なお、図18において符号93で示されているのは第1特別図柄の保留数を示す保留図柄であり、符号94で示されているのは第2特別図柄の保留数を示す保留図柄である。図18(a)では第1特別図柄の保留数が3個であり、第2特別図柄の保留数が2個であることを示している。また、符号95で示されているのは第1特別図柄が変動中であることを示す第4図柄であり、符号96で示されているのは第2特別図柄が変動中であることを示す第4図柄である。疑似演出に合わせて出力される変動音を表示側変動音といい、疑似演出が行われない側の特別図柄の変動に合わせて出力される変動音を非表示側変動音または非表示演出側変動音という。画面上部には現在出力されている変動音が表示側変動音か非表示側変動音かが表示される(符号97)。なお、通常状態で疑似演出が行われるのは、S605およびS610の処理により第1特別図柄となるので、疑似図柄91は第1特別図柄に対応するものである。
時短状態における疑似演出の例を、図18(b)に示す。疑似図柄91が図18(a)とは異なっているが、その他は略同様である。ただし、時短状態で疑似演出が行われるのは、S605およびS620の処理から第2特別図柄となるので、疑似図柄91は第2特別図柄に対応するものである。
確変状態における疑似演出の例を、図18(c)に示す。疑似図柄91が図18(a)および図18(b)とは異なっており、また非表示側変動音が出力されている旨が報知されている(符号97)が、それ以外は略同様である。なお、確変状態で疑似演出が行われるのは、S605およびS620の処理から第2特別図柄となるので、疑似図柄91は第2特別図柄に対応するものであり、非表示側変動音は第1特別図柄に対応するものである。この非表示側変動音は、第1特別図柄の変動開始コマンドをサブ統合制御装置83が受信して、S625にて非表示側変動音を出力すると判定され、S635の非表示演出側変動音発生処理により出力されているものとなる。この非表示演出側変動音は、確変状態であることから非表示演出側変動音C1〜C3の何れかとなる。なお、非表示側変動音が出力されていることにより、疑似図柄91の変動音(本来はS640にて決定され、S645にて発生される音)は出力されていないことになる。

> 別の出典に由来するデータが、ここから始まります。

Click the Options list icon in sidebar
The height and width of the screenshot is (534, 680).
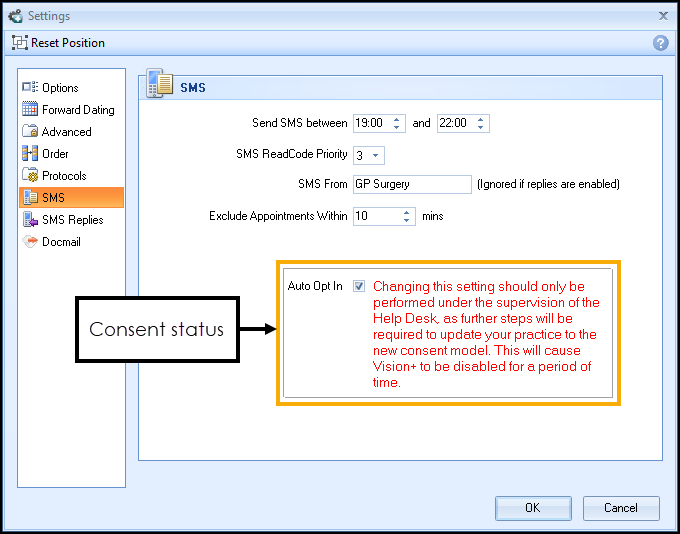[30, 88]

また、前後するが、図18(a)および図18(b)で表示側変動音が出力されているのは、非表示側の特別図柄を変動するコマンドをサブ統合制御装置83が受信したが、S625にて非表示側変動音を出力すると判定されなかったか、またはそもそも非表示側の特別図柄を変動するコマンドをしていないかのどちらかとなる。

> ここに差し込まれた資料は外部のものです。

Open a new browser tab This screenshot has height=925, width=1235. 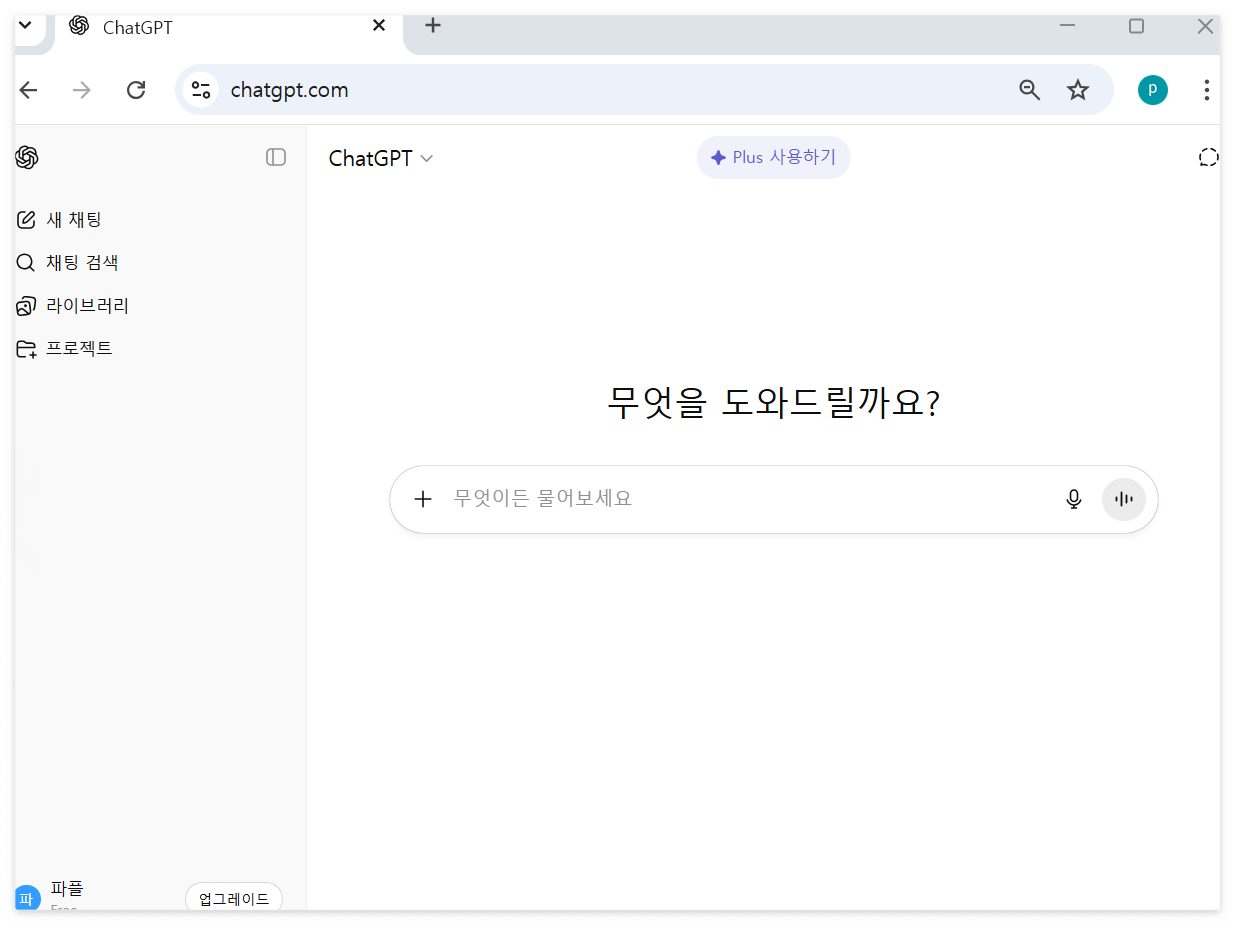tap(432, 26)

演出決定処理によれば、第1保留記憶、第2保留記憶が共に存在していずれも変動可能な状態にあっても、それらの疑似演出は一方のみ行なわれ、他方は変動音が発せられるのみとなる。なお、本遊技機は時短状態では、普通電動役物が開放延長されるので、第1始動口11よりも第2始動口12の方が容易に入賞する。また、確変すると開放延長状態も同時に発生するので、高確率遊技状態においても第1始動口11よりも第2始動口12の方が容易に入賞する。つまり高確率遊技状態または時短状態では、第2特別図柄の保留記憶数はほぼ常に満杯もしくは3個となり、第2特別図柄の変動と停止が頻繁に行われる一方で、第1特別図柄の変動と停止は通常状態と変わらない頻度でしか行われない。一方、通常状態では普通電動役物は開放延長されないので、第2始動口12には殆ど入球しない。つまり、疑似演出が行なわれる特別図柄は、その遊技状態において入球が発生しやすい方の始動口に対応する特別図柄となる。その一方で非表示側変動音は、疑似演出が行われない方の特別図柄の変動に同期して出力される。

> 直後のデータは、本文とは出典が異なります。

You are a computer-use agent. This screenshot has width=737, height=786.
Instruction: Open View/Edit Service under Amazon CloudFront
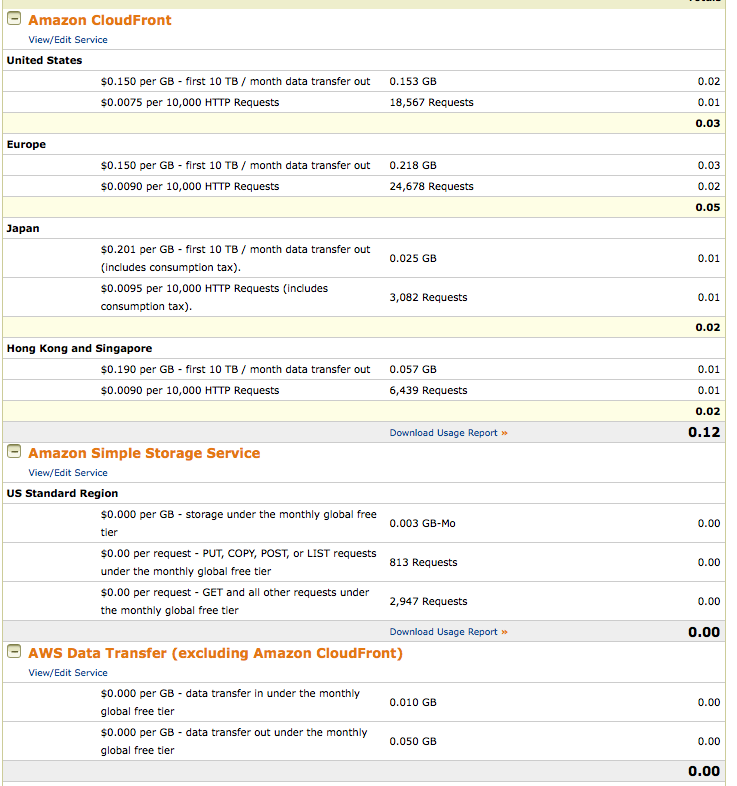pos(68,40)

なお、高確率遊技状態ではない時短状態においては、第1特別図柄が当たる場合の変動では、その大当りの終了後に遊技状態がどうなるかに関わらず、非表示演出側変動音を出力する。
また、非表示側の特別図柄が当たる場合には、その当り態様を表示する疑似演出を行なう。この処理を図14に示す。当処理は図柄確定コマンドを受信すると、起動する。図柄確定コマンドは、前述したように主制御装置80が確定図柄表示処理(S455)を実行することにより送信される。図柄確定コマンドを受信(S650:yes)すると、その図柄確定コマンドが非表示側の特別図柄に関するものであるか否かを判定する(S655)。肯定判断の場合は更にその特別図柄が当りになるコマンドか否かを判定し(S660)、肯定判断の場合は、確定疑似図柄表示処理(S665)を実行する。S660が否定判断の場合は、そのまま当処理を終了(リターン)する。S655が否定判断の場合、すなわち表示側の特別図柄に関するコマンドであった場合は、当否に関わらず確定疑似図柄表示処理(S665)を実行する。
以上の処理による遊技の例をタイムチャートにしたのが図22,23である。まず図22は、通常状態における変動音、疑似演出の有無、特別図柄の変動を示したもので、(a)が変動音、(b)が第1特別図柄の疑似演出の有無、(c)が第2特別図柄の疑似演出の有無、(d)が第1特別図柄の変動の有無、(e)が第2特別図柄の変動の有無を示している。なお、(a)の変動音は上下方向中央が無音(図では停止と表記)を示し、上側が、疑似演出が表示される側(表示側と表記)の特別図柄の変動音が出力されることを示し、下側が、疑似演出が表示されない側(非表示側と表記)の特別図柄の変動音が出力されることを示している。また(b)、(c)の疑似演出の有無は、疑似演出が行われることを「表示」と表記し、行われないことを「停止」と表記している。これらの表記法は図23でも同様である。なお、図22及び図23の説明では特別図柄の保留記憶は考慮しないものとする。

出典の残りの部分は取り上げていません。